Friday, October 03, 2008

Roth's American Pastoral

I just finished reading American Pastoral by Philip Roth. It one a Pulitzer in 1998 and several other prizes since then, so evidently someone likes it. I had to read this one for a class (which actually doesn't start until next Monday, but we were advised to do as much of the reading as possible before hand). If it were just me, if I had picked this up at a bookstore I would have put this right back on the shelf after the first page.

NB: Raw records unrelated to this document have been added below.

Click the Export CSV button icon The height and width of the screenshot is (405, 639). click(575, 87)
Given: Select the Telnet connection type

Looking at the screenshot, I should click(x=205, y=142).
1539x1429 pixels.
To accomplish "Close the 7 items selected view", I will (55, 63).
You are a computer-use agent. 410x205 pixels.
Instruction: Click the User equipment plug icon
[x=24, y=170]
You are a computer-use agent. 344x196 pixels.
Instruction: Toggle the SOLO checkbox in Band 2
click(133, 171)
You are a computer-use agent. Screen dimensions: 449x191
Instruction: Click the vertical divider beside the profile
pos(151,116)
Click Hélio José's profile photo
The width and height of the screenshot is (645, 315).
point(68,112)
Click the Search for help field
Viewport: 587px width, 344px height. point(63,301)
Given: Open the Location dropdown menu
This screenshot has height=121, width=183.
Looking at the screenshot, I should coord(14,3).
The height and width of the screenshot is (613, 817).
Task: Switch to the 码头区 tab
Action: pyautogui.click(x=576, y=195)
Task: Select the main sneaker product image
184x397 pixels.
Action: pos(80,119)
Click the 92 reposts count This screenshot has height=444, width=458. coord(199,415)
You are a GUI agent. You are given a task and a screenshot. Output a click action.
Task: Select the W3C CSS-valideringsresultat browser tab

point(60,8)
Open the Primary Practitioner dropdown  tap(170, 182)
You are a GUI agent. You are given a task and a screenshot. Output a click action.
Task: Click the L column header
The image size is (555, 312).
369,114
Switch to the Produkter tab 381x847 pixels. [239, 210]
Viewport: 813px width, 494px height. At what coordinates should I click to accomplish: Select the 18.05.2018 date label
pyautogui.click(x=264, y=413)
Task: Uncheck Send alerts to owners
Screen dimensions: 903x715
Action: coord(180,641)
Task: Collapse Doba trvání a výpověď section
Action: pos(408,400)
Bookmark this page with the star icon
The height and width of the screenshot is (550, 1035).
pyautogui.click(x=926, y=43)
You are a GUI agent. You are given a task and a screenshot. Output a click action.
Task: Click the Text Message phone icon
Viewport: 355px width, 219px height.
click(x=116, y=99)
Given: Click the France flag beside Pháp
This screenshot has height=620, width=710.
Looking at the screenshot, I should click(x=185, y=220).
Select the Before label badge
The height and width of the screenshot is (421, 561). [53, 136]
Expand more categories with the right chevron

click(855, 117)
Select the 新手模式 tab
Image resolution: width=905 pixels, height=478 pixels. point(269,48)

In the third chapter, the narrator attends his 45th high school reunion and the main character's brother tells the entire story (and the most important facts are also on the back cover) but the book goes on for another 300 pages. During that time, a few additional questions are answered, but not the ones I wanted to have answered. OK one I wanted answered: how did Merry die?

The writing itself was very stream-of consciousness: the narrator goes off on wild tangents, and then jumps back to the point he was making 10 pages before, says one more line on the subject and then goes off on another tangent. I found the whole thing very frustrating, not so much because of the rambling (I do that all the time) but because there were no surprises in the story itself and because I genuinely did not care about any of the characters. 423 pages of rambling about characters and a story that I don't care about is 423 pages too many for me.

The blurbs on the back cover seem to have been written about a different book. For example, this bit from the "Financial Times", "Full of insight, full of sharp ironic twists, full of wisdom about American idealism, and full of terrific fun...a profound and personal meditation on the changes in the American psyche over the last fifty years." I don't remember any insight, sharp ironic twists (there were no twists of any kind), wisdom, fun (terrific or otherwise), or anything profound.

2 stars out of 10

-Ella

Thursday, September 25, 2008

Le tour du monde en 80 jours

Around the World in 80 Days by Jules Verne, is one of my favorite reads, especially when I'm on the road.

The plot is dead simple: a guy bets some other guys that he can travel all the way around the world quickly, then he travels all the way around the world quickly. There is very little in the way of character development. At the end of the book, the reader knows the little more about the characters than he did at the beginning. Phileas Fogg is rich and English. Passepartout is French and gullible. Inspector Fix is set in his ways. Aouda is pretty. Nor is there much of the tour guide about the book; the characters don't stop to admire their surroundings or see the sights. They just move from one place to another, staying only as long as it takes them to walk from the port to the train station.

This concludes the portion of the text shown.